Exercise requirements:
1. Repeat the passage of the stove-smoke email between "Thanks to you" and "and a third.", inclusive.
2. Go on with the email about stove smoke and particulate exposure, starting after its final sentence.

Extracted text:
[Stoves] Between PM 2.5 and PM 10

Jay Smith j.smith at harborhomes.org
Fri Jun 7 07:29:44 CDT 2013


I'm traveling and don't have access to all my files as a result so I can't give you details from when I was actively working on this a few years ago.  There is only 1 study that I could find then that modeled the passive particulates in a house from a certain number of cigarettes being smoked and a typical amount of air exchange.  The levels were actually around the lower part of the range in the group in Guatemala that had the rocket stoves installed.  For cigarette smoke,  we know that this amount of smoking in a household is associated with increased childhood pneumonia.  In the long-run, personal exposure is what counts and this is hard to measure for particulates which is why Kirk Smith's group used personal CO monitors on children instead.  I think it would be useful for someone to mount a large study that paid women to carry a particulate sampling system inside a life-size baby doll to get accurate ranges for what a typical infant is exposed to.  Ideally this would be done in multiple locations where etiologic research on pneumonia in children is being done.  Unfortunately the clinicians doing those large studies did not opt to look at smoke exposure levels; that probably goes along with the mindset that has been encountered in the past from the Gates Foundation that seems to dismiss attempts to lower exposure to combustion products as not as worthy of attention as their efforts to diagnose and treat these pneumonias more quickly and adequately in order to lower the death rate.

Jay Smith, MD, MPH
________________________________________
From: Ron [rongretlarson at comcast.net]
Sent: Wednesday, June 05, 2013 11:36 AM
To: Discussion of biomass cooking stoves; Paul Anderson
Cc: Kirk R. Smith; Discussion of biomass cooking stoves; Hugh McLaughlin; Jay Smith; jetter jim; Dean Still
Subject: Re: [Stoves] Between PM 2.5 and PM 10

Paul, Kirk et al

  Thanks to you both for this exchange.  I only respond to be sure that Paul's first question is answered.  I think that Kirk was not saying that.  He maybe was referring to a standard for PM 2.5

  The second point below contradicts the first.  I truncate most of the exchange except that pertinent to these two items and a third.

   The third is on Kirk's reference to BAP. .  Googling says this is benzo a pyrene - a PAH (polyaromatic hydrocarbon) produced both in cigarettes and wood stoves - some are carcinogenic and probably/possibly/maybe BAP is one of the worst.  I believe these are not now being measured in standard stove testing and wonder if they should be.  Since PAHs are associated with higher temperatures than typically found in TLUDs, might pyrolyzing stoves show up better?

[Saved data entries]
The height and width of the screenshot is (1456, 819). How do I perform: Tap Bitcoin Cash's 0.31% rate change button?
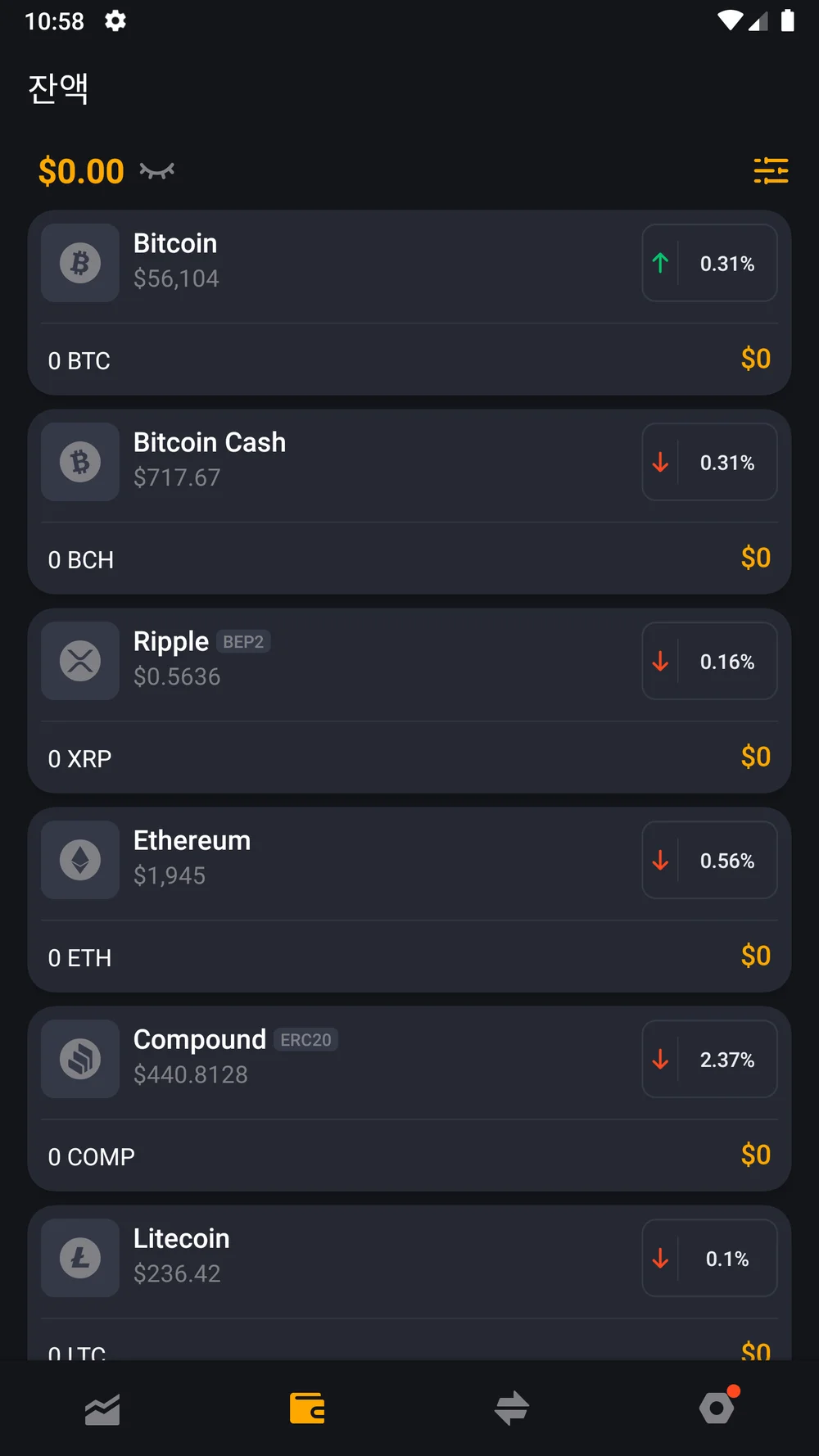pos(709,462)
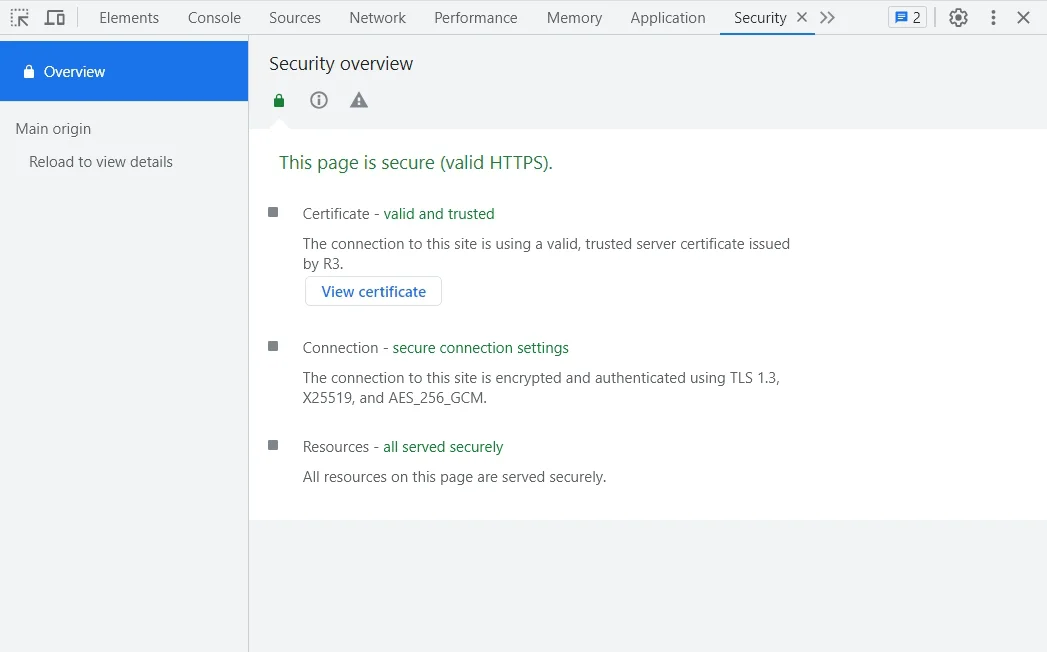Screen dimensions: 1047x652
Task: Select the Performance tab
Action: [x=475, y=18]
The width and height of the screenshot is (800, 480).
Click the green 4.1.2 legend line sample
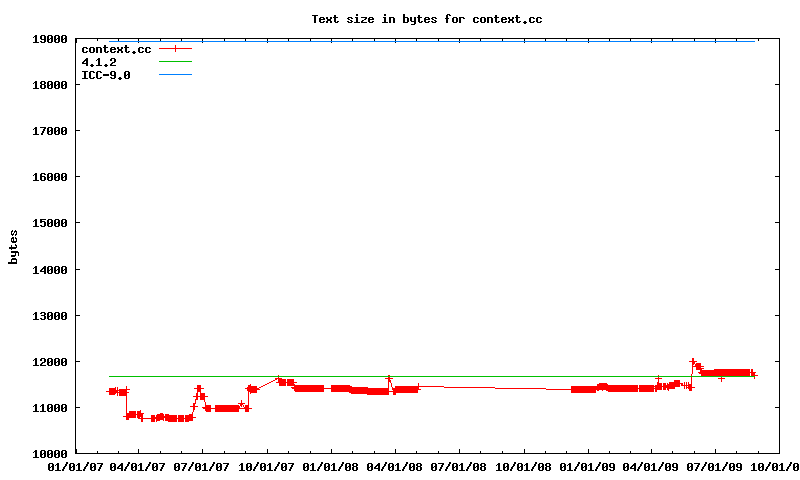[x=175, y=62]
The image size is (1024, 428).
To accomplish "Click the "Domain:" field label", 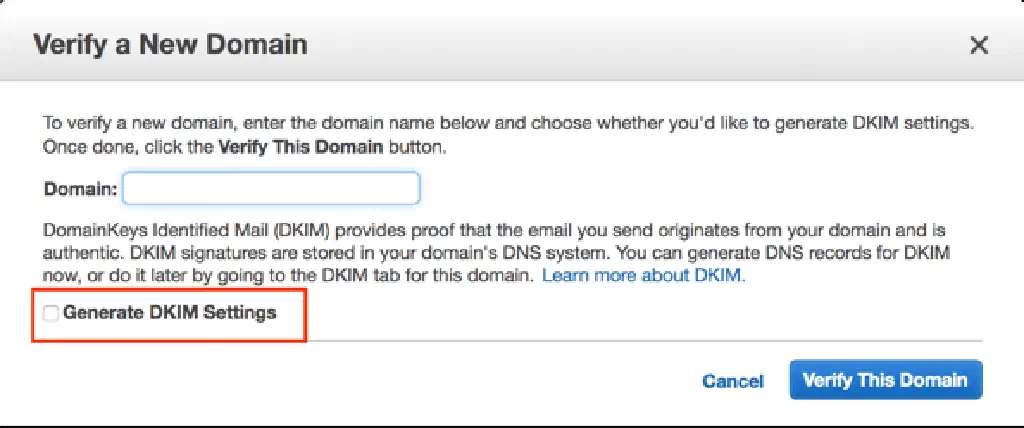I will coord(80,188).
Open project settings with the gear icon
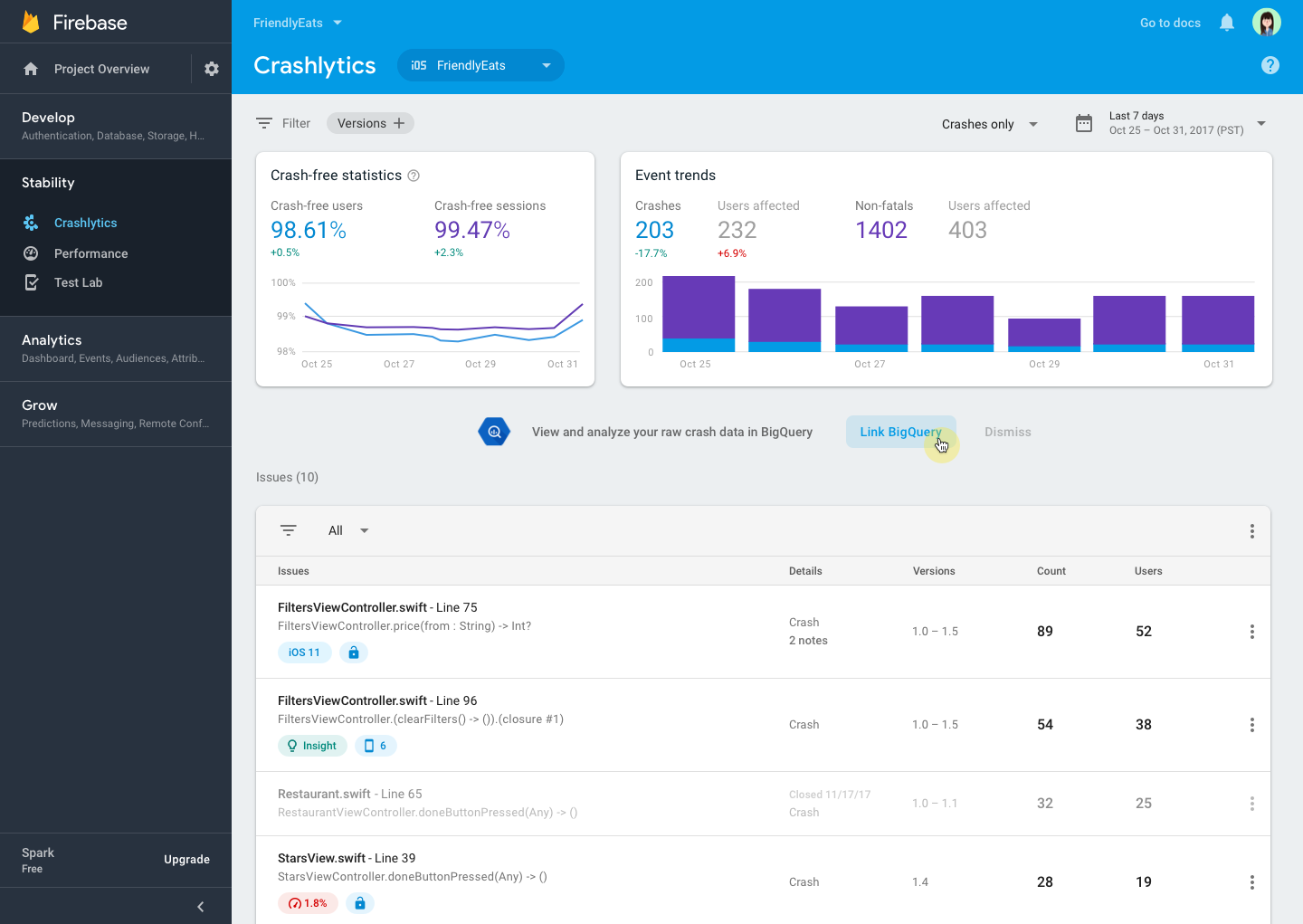The image size is (1303, 924). 211,68
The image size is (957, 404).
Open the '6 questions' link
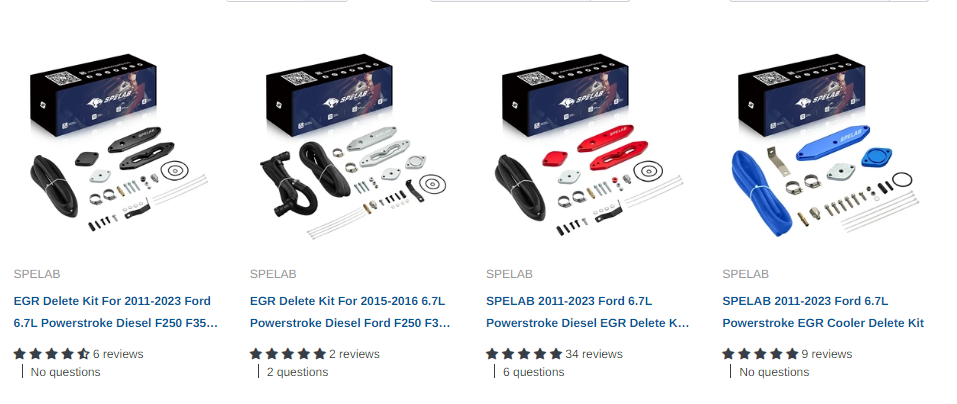tap(533, 372)
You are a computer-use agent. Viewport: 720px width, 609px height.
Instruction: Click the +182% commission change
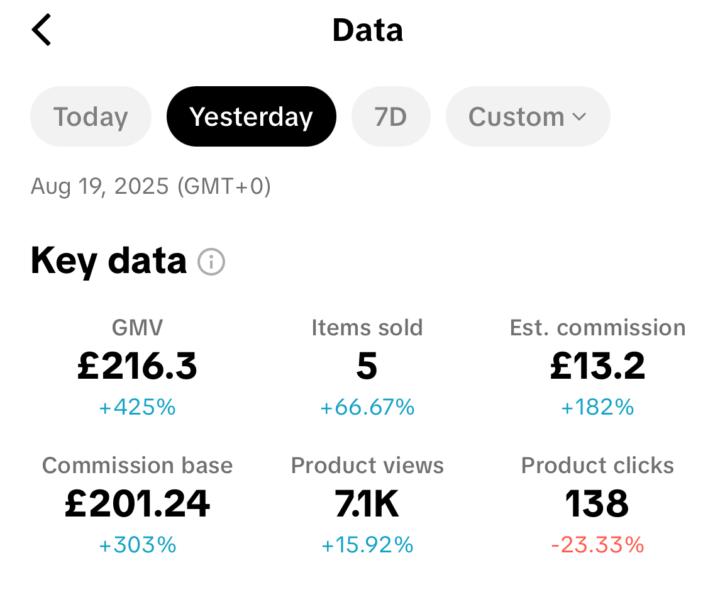pyautogui.click(x=597, y=407)
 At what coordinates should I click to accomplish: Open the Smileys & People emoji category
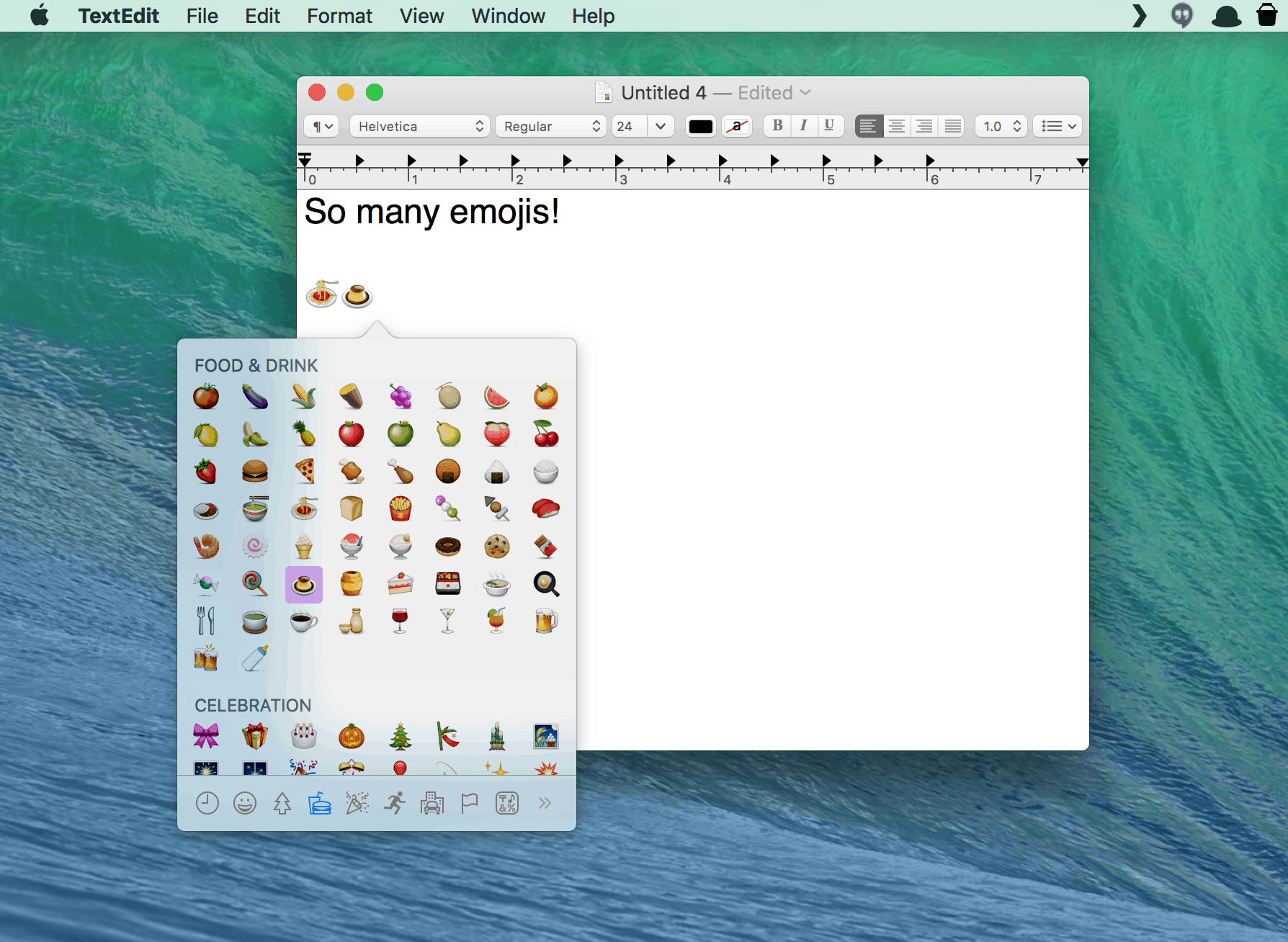tap(245, 803)

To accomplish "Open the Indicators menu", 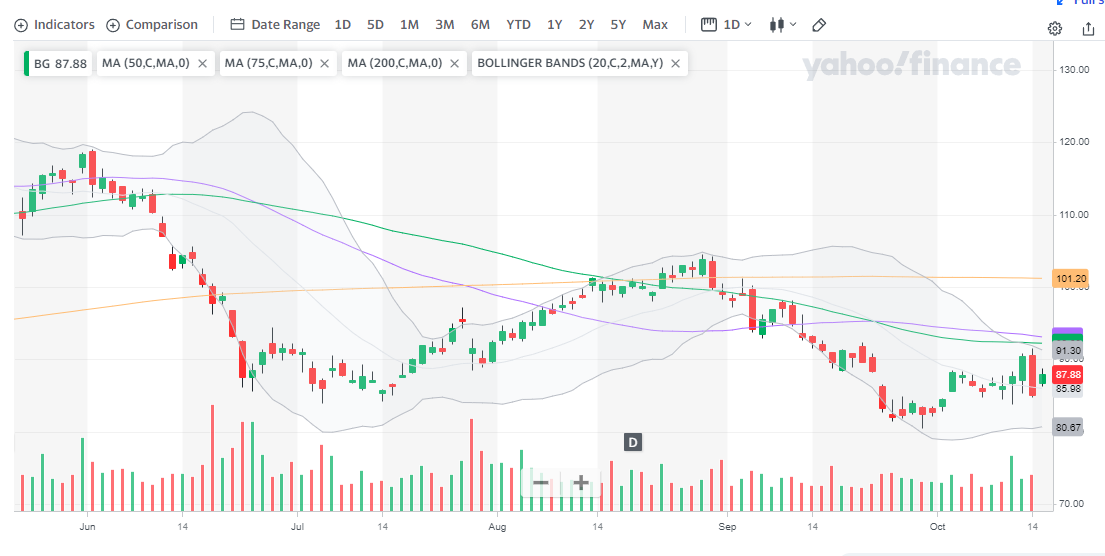I will click(x=55, y=24).
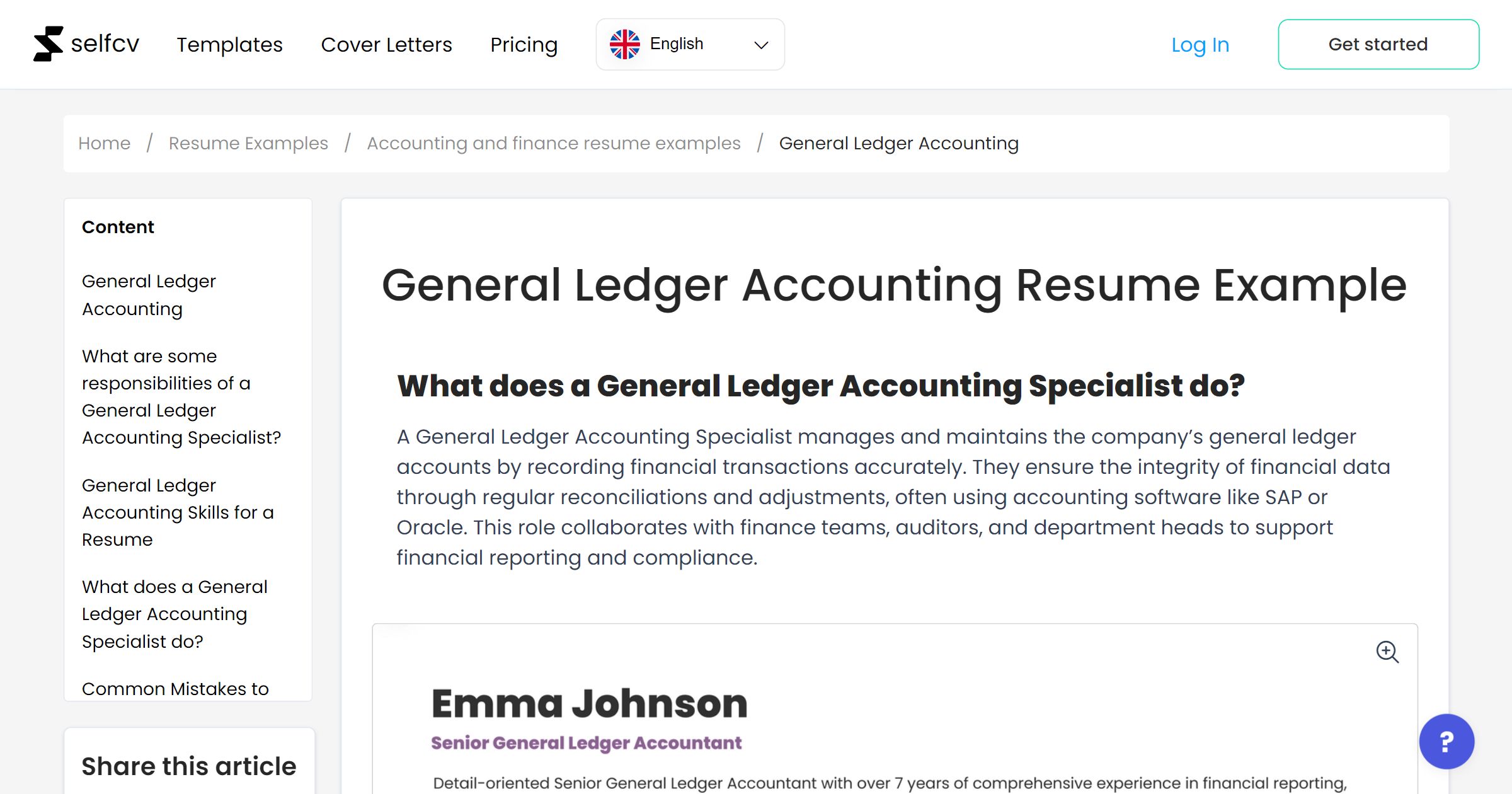Jump to Common Mistakes section link
1512x794 pixels.
coord(175,689)
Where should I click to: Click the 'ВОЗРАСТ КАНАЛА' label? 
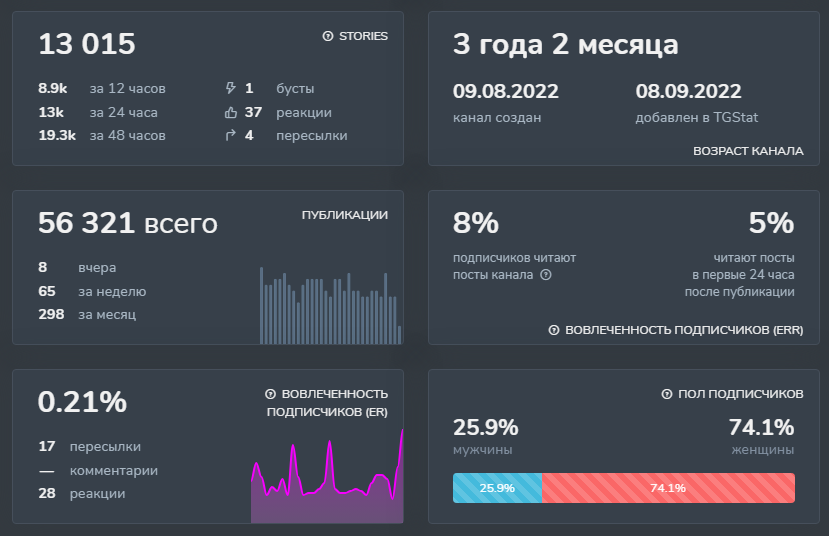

Your written answers:
1.
Thanks to you both for this exchange.  I only respond to be sure that Paul's first question is answered.  I think that Kirk was not saying that.  He maybe was referring to a standard for PM 2.5

  The second point below contradicts the first.  I truncate most of the exchange except that pertinent to these two items and a third.

2.
  I add Jim Jetter and Dean Still to get their thoughts as well.  Most likely the best work on BAP will have been done by Kirk and his groups, but he may not have looked at any pyrolyzing stoves.
This probably is an expensive test.

    See excerpt below.

Ron


On Jun 4, 2013, at 10:31 PM, Paul Anderson <psanders at ilstu.edu<mailto:psanders at ilstu.edu>> wrote:

Dear Kirk,

Your reply (below) is quite useful, and I hope the Stovers on the Listserv will read it.   And it leads to further questions:

1. Did I understand correctly?   You say that HALF of a single cigarette per day (directly inhaled) is equal to the PM 2.5 inhaled (as "secondary" smoke in the kitchen) by a cook or child who is in a typically poorly enclosed "smoky kitchen" with a 3-stone fire .   WOW!!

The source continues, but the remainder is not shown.